*WORK INSTRUCTION A:*
In the passage on holographic characters, reproduce the words from "Now Moriarty and" up to and including "for a while.", swapping "threshold" for "boundary".
*WORK INSTRUCTION B:*
According to the passage on holographic characters, why were C3PO and R2-D2 more sentient than the average droid in Star Wars EU rationalizations?
*WORK INSTRUCTION C:*
Write what follows the final sentence of the passage on holographic characters.

*EXTRACT PROVIDED:*

Most holographic characters are simply “meat puppets” performing their programmed tasks with allowances for interactivity. If, for example, you were playing tennis with a holographic opponent and propositioned her, you probably get a blank stare and a “That does not compute.” or words to that effect. The program has to be written to accommodate such behavior.

Now Moriarty and the Doctor, and for that matter Data, are kind of revising their own programs experientially, as are we all.

The jury is still out on Vic Fontaine, who was programmed with an “awareness” of his own status as a hologram but that was, I think, a mere cute programming trick and not creation of actual sentience. However, I’m not sure if it was in the series or the books, they did allow the “Vic” program to run continuously so maybe Vic has “crossed the threshold” by now. Although it seems to me that “continuous” operation doesn’t much matter when computers have no way of “knowing” that they’ve been turned off for a while.

Most holographic programs are probably “reinitialized” at start to prevent this very thing unless the “player” requests the program saved to resume “play” later where he or she left off.

It’s interesting that in Star Wars EU rationalizations, the reason that C3PO and R2-D2 were so much more sentient than the average droid was that they went for decades without a memory wipe, accumulating enough experiences that it pushed them over the edge. This is supposed to not be something miraculous or amazing in the SW universe, and is one reason that the vast majority of droid owners perform memory wipes on a regular basis.

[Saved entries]
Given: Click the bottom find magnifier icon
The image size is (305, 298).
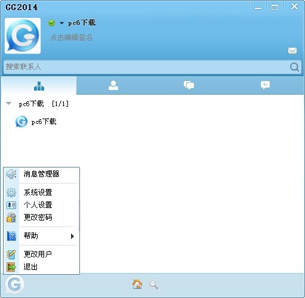Looking at the screenshot, I should [153, 284].
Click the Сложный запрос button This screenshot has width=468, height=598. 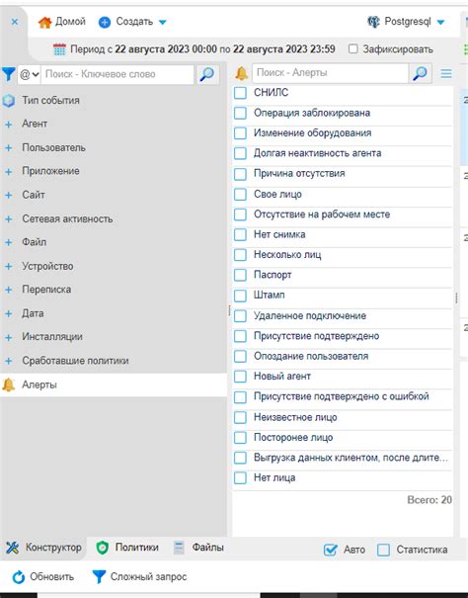click(x=140, y=576)
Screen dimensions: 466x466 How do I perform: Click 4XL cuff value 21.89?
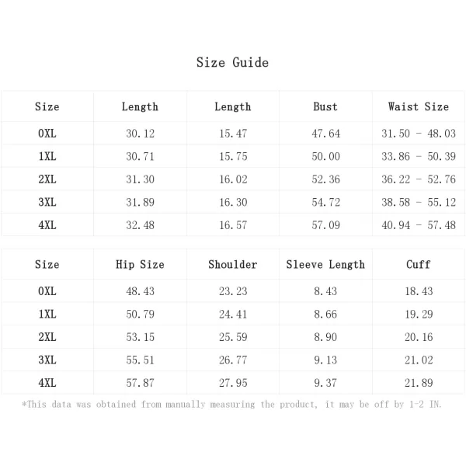click(419, 383)
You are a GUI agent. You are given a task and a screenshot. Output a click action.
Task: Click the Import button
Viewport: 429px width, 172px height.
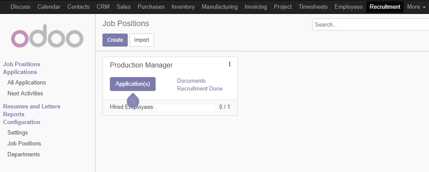pos(141,40)

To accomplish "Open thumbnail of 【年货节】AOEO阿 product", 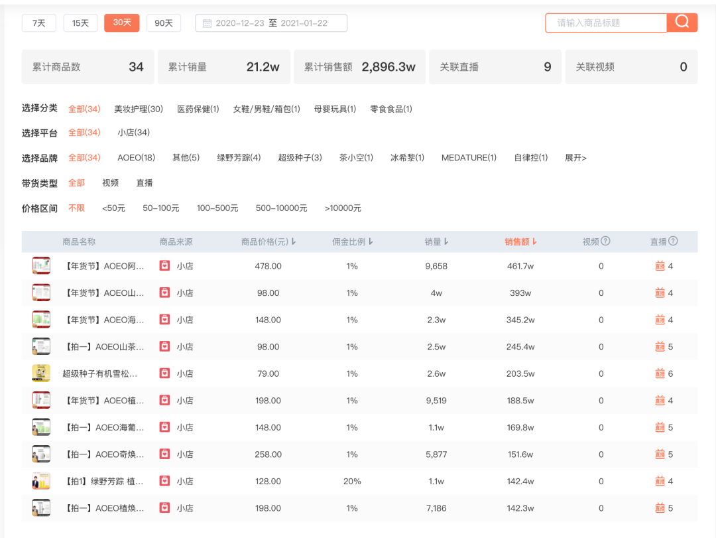I will [x=41, y=265].
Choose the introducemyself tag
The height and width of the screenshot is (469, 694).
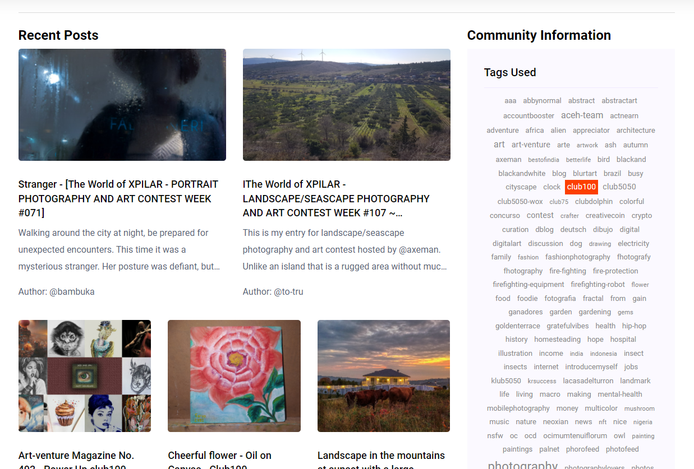tap(591, 367)
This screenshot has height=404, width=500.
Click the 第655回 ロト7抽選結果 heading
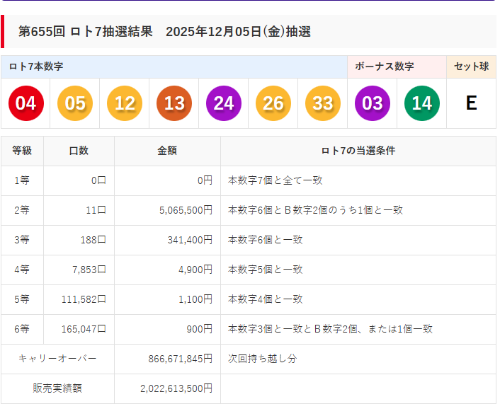(x=164, y=32)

*WRITTEN RESPONSE A:*
Now Moriarty and the Doctor, and for that matter Data, are kind of revising their own programs experientially, as are we all.

The jury is still out on Vic Fontaine, who was programmed with an “awareness” of his own status as a hologram but that was, I think, a mere cute programming trick and not creation of actual sentience. However, I’m not sure if it was in the series or the books, they did allow the “Vic” program to run continuously so maybe Vic has “crossed the boundary” by now. Although it seems to me that “continuous” operation doesn’t much matter when computers have no way of “knowing” that they’ve been turned off for a while.

*WRITTEN RESPONSE B:*
They went for decades without a memory wipe and accumulated enough experiences to push them over the edge.

*WRITTEN RESPONSE C:*
It has nothing whatsoever to do with the Star Trek universe in general or the EMH’s sentience in particular, but there it is.

That isn’t entirely true. If it were, rebooting a computer would not sometimes change its behavior.

Humans have long-term and short-term memory, and computers have something sort of analogous: non-volatile and volatile memory. Non-volatile is the stuff that’s saved and persists through reboots, while volatile gets dumped when you reboot, when you restart programs, and sometimes by housekeeping in the program itself. The actual moment-to-moment operation of a program doesn’t usually get recorded to non-volatile memory, unless you take a specific action to save the state, and even then, it doesn’t always get everything. Likewise, a program’s internal housekeeping (often referred to as “garbage collection”) doesn’t necessarily clear everything. As a result, stuff can build up in the program’s state over time, and have various effects on the way the program operates. Often, it’s just cruft that slows down operations, but sometimes having a large running dataset can cause other behavior, either planned (like having more data to analyze statistically) or unplanned (like overrunning a buffer and altering unrelated data, or even running code). Usually, the latter just makes things break, but if the program is big enough, and robust enough, it might just cause different responses when the particular subroutine that changed is called.

Entropy is another factor. Programs sometimes use entropy pools to generate pseudorandom numbers. These pools rely on physical processes that can only replenish them so quickly, so it’s possible for a program to deplete its entropy source. If the program is never shut down, the entropy pools don’t get a chance to catch up. That can cause emergent patterns, because the “random” numbers become less random. If you’ve got a program that is designed to learn things, like an expert system, those patterns might manifest as something like the program developing “habits”, or preferences, or just persistent idiosyncrasies–things we recognize as elements of a personality.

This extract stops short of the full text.